Further AST spelunking

Hi again,

I'm still plodding away at my SWIG alternative. As I said in my previous email, typedefs that are declared within templates but which do not depend on any of the template arguments are held in the AST as children of a CXXRecordDecl ignorant of the fact that it should be a template and what its arguments should be. This is a problem for me because it means that I can't print a properly scoped name to identify the type for c++ code. I have managed to work around this by adding a check for whether a typedef is a child of a CXXRecordDecl but should really be a child of a template. The code I'm using appears to work, but I'd like to double-check that it is appropriate:

bool shouldBeTemplate(clang::DeclContext const* context) {
   if(context->getDeclKind() == clang::Decl::CXXRecord) {
     auto record = llvm::cast<clang::CXXRecordDecl>(context);
     auto dname = record->getDeclName();
     // there will always be a parent
     auto cursor = context->getParent()->lookup(dname);
     for(auto named : cursor) {
       if(llvm::isa<clang::ClassTemplateDecl>(named)) {
         return true;
       }
     }
   }
   return false;
}

Another issue is that, while it is safe to handle values that are pointers to incomplete structure types, it is illegal to call a function that takes an argument value or returns a result value that is an incomplete type. My first attempt was to check for RecordTypes and call CXXRecordDecl::getDefinition(), but for some (but confusingly to me, not all) template types getDefinition() returns NULL even though the type isn't incomplete, is this expected? The code that I'm using is below, I also wonder whether getCanonicalDecl() is overkill here:

bool isIncompleteType(clang::QualType inType) {
   if(inType->isRecordType()) {
     auto realType = inType->getAs<clang::RecordType>();`
     auto decl = realType->getDecl()->getCanonicalDecl();
     if(decl->getDefinition() ||
llvm::isa<clang::ClassTemplateSpecializationDecl>(decl)) {
       return false;
     }
     else {
       return true;
     }
   }
   return false;
}

I've also discovered that parsing code that calls a builtin function causes a no-argument, returns-int declaration to be inserted. It's been a while, but as I remember, in C this kind of declaration actually means that the function takes an unspecified number of arguments, but each one passed should be promoted to the size of an int (did they update this since pointers became much larger than ints?). In C++ it means something rather different. It seems a bit odd to me that builtin functions don't have the correct declaration inserted, since the compiler must have them on hand somewhere.

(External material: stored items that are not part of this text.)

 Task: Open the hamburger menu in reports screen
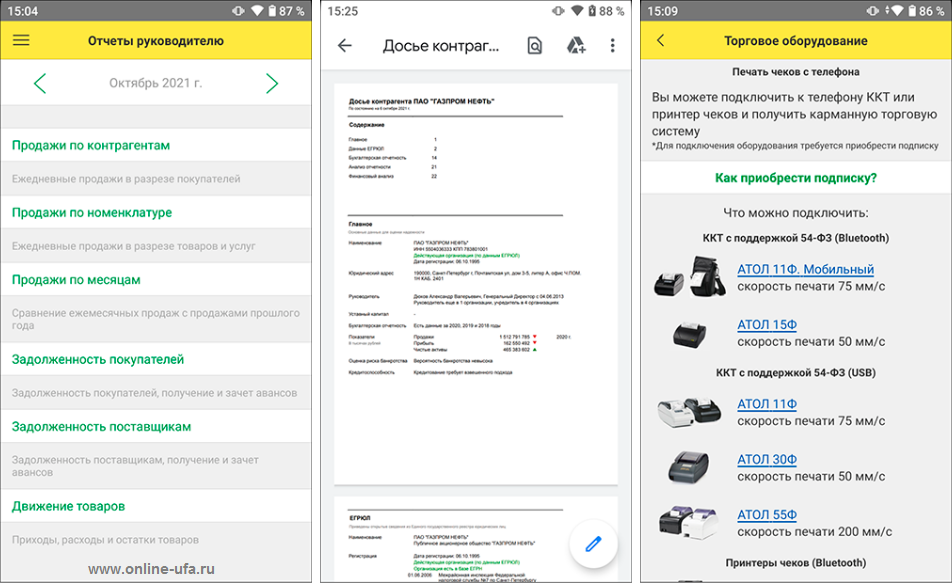(x=21, y=41)
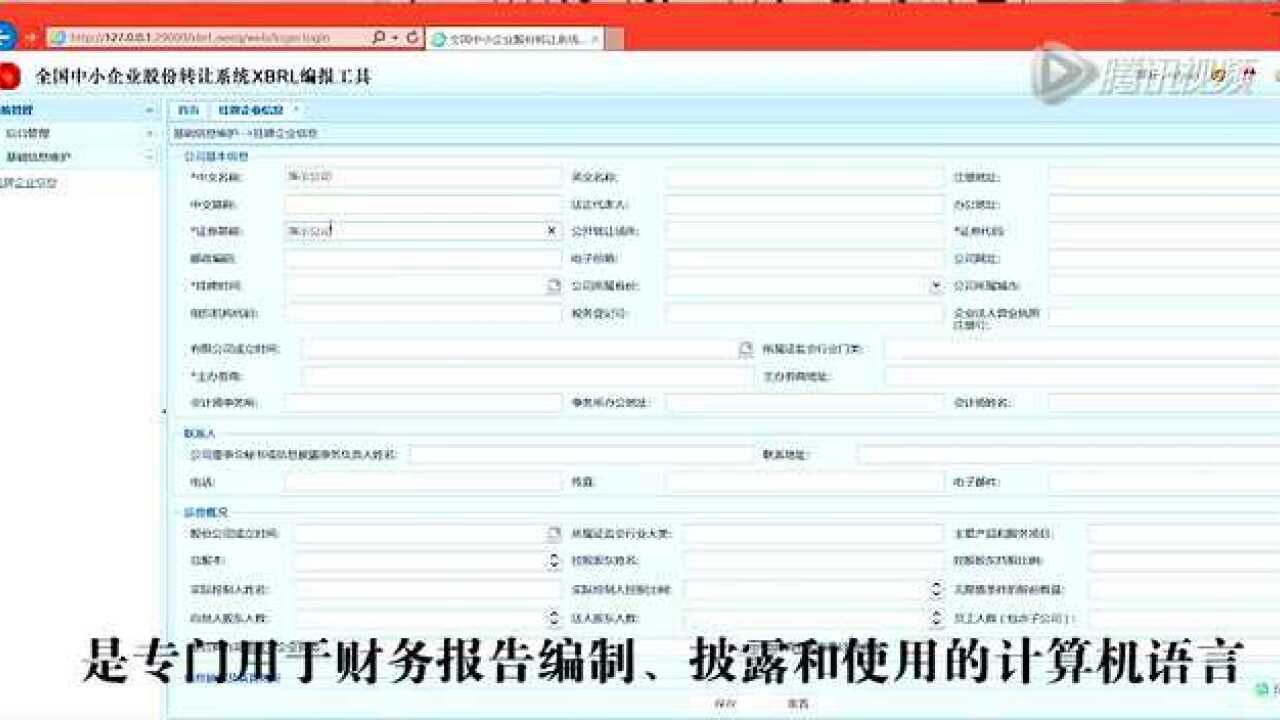Viewport: 1280px width, 720px height.
Task: Select the 挂牌企业信息 tab
Action: [250, 110]
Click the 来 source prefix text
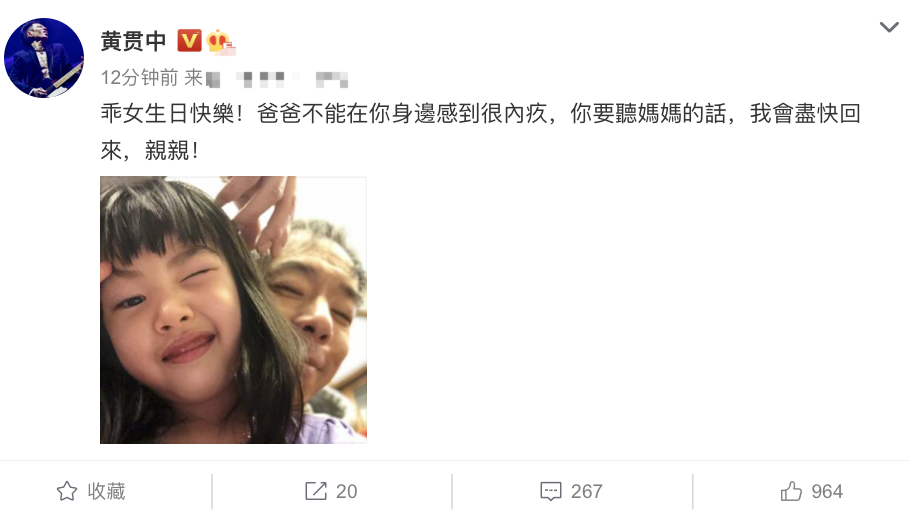The image size is (910, 512). pos(193,77)
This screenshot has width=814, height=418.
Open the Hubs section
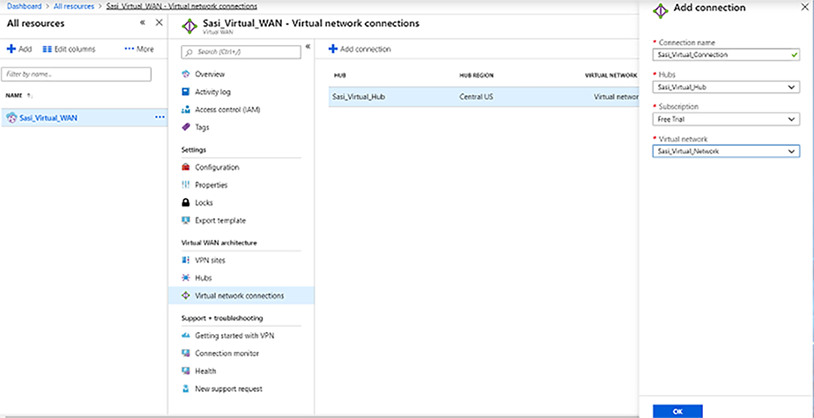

Finally, I need to generate the list of base classes that a derived class can be implicitly converted to. I have an intuitive understanding of when it should work, but when I try to think of an algorithm to sort out arbitrarily-evil trees combining virtual and normal inheritance I go a bit cross-eyed. Can anyone point me at something that will help me figure this out?

Hi again,

I'm still plodding away at my SWIG alternative. As I said in my previous
email, typedefs that are declared within templates but which do not depend
on any of the template arguments are held in the AST as children of a
CXXRecordDecl ignorant of the fact that it should be a template and what
its arguments should be. This is a problem for me because it means that I
can't print a properly scoped name to identify the type for c++ code. I
have managed to work around this by adding a check for whether a typedef is
a child of a CXXRecordDecl but should really be a child of a template. The
code I'm using appears to work, but I'd like to double-check that it is
appropriate:

bool shouldBeTemplate(clang::DeclContext const* context) {
  if(context->getDeclKind() == clang::Decl::CXXRecord) {
    auto record = llvm::cast<clang::CXXRecordDecl>(context);
    auto dname = record->getDeclName();
    // there will always be a parent
    auto cursor = context->getParent()->lookup(dname);
    for(auto named : cursor) {
      if(llvm::isa<clang::ClassTemplateDecl>(named)) {
        return true;
      }
    }
  }
  return false;
}

I think what you are trying to compute is equivalent to
context->isDependentContext(), which returns true if this context is nested
inside any template, class or function.

Another issue is that, while it is safe to handle values that are pointers
to incomplete structure types, it is illegal to call a function that takes
an argument value or returns a result value that is an incomplete type. My
first attempt was to check for RecordTypes and call
CXXRecordDecl::getDefinition(), but for some (but confusingly to me, not
all) template types getDefinition() returns NULL even though the type isn't
incomplete, is this expected? The code that I'm using is below, I also
wonder whether getCanonicalDecl() is overkill here:

bool isIncompleteType(clang::QualType inType) {
  if(inType->isRecordType()) {
    auto realType = inType->getAs<clang::RecordType>();`
    auto decl = realType->getDecl()->getCanonicalDecl();
    if(decl->getDefinition() ||
llvm::isa<clang::ClassTemplateSpecializationDecl>(decl)) {
      return false;
    }
    else {
      return true;
    }
  }
  return false;
}

I think you can compute this more directly with inType->isIncompleteType().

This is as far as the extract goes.